Punishing Newspaper Thieves

  • Criminal prosecution. Possible charges include: larceny, petty theft, criminal mischief or destruction of property. Though not necessary to prosecute a theft, Maryland and Colorado have a specific state law making the taking of a free distribution newspaper a crime. Ultimately the decision to pursue criminal charges is up to the local prosecutor.
  • Campus disciplinary action. Even if there is insufficient evidence or grounds for criminal prosecution, newspaper thieves can be punished by campus officials for their misbehavior. While pursuing such punishment is also up to those issuing the discipline, student media can keep pressure on campus officials to take appropriate action and then follow up on the outcome.
  • Civil lawsuit for damages. This type of claim is solely in your hands and can be a way to recover financial losses suffered by the newspaper. Depending on the amount of loss (frequently a maximum of $2,500), student media may be able to pursue this claim on their own in small claims court for minimum cost and without the expense of an attorney. You will need to have carefully documented evidence of your losses. If small claims court is not an option, you will probably need to hire an attorney. The SPLC can discuss this option with you in more detail.

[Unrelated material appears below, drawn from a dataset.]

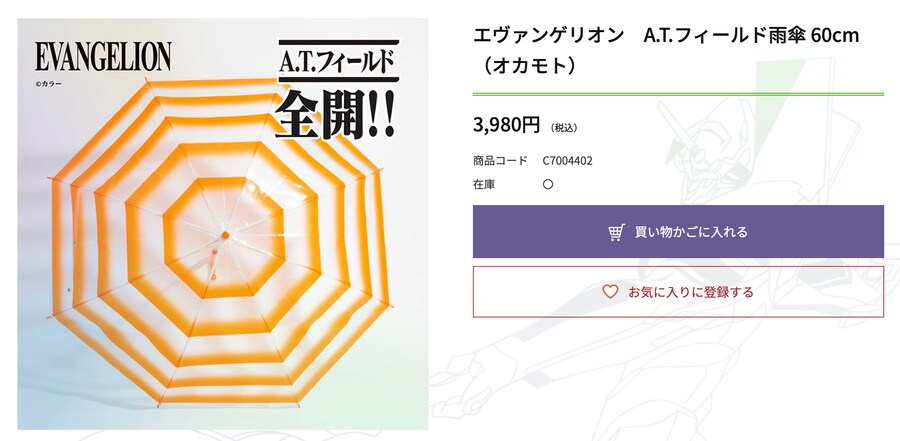Click the heart favorite icon

pos(610,292)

  • First Amendment claim. Newspaper theft is censorship. And if the perpertrator is a government official — which would include any public school administrator, employee or faculty member — he or she has likely violated the First Amendment and can be sued under applicable civil rights laws. That’s exactly what happened when former San Francisco police chief Richard Hongisto and two of his officers were successfully sued in 1994 for having seized approximately 2,000 copies of The Bay Times, a free weekly publication that had criticized Hongisto. Coming Up, Inc. v. San Francisco County, 92-CV-3714 (N.D. Calif. Sept. 16, 1994).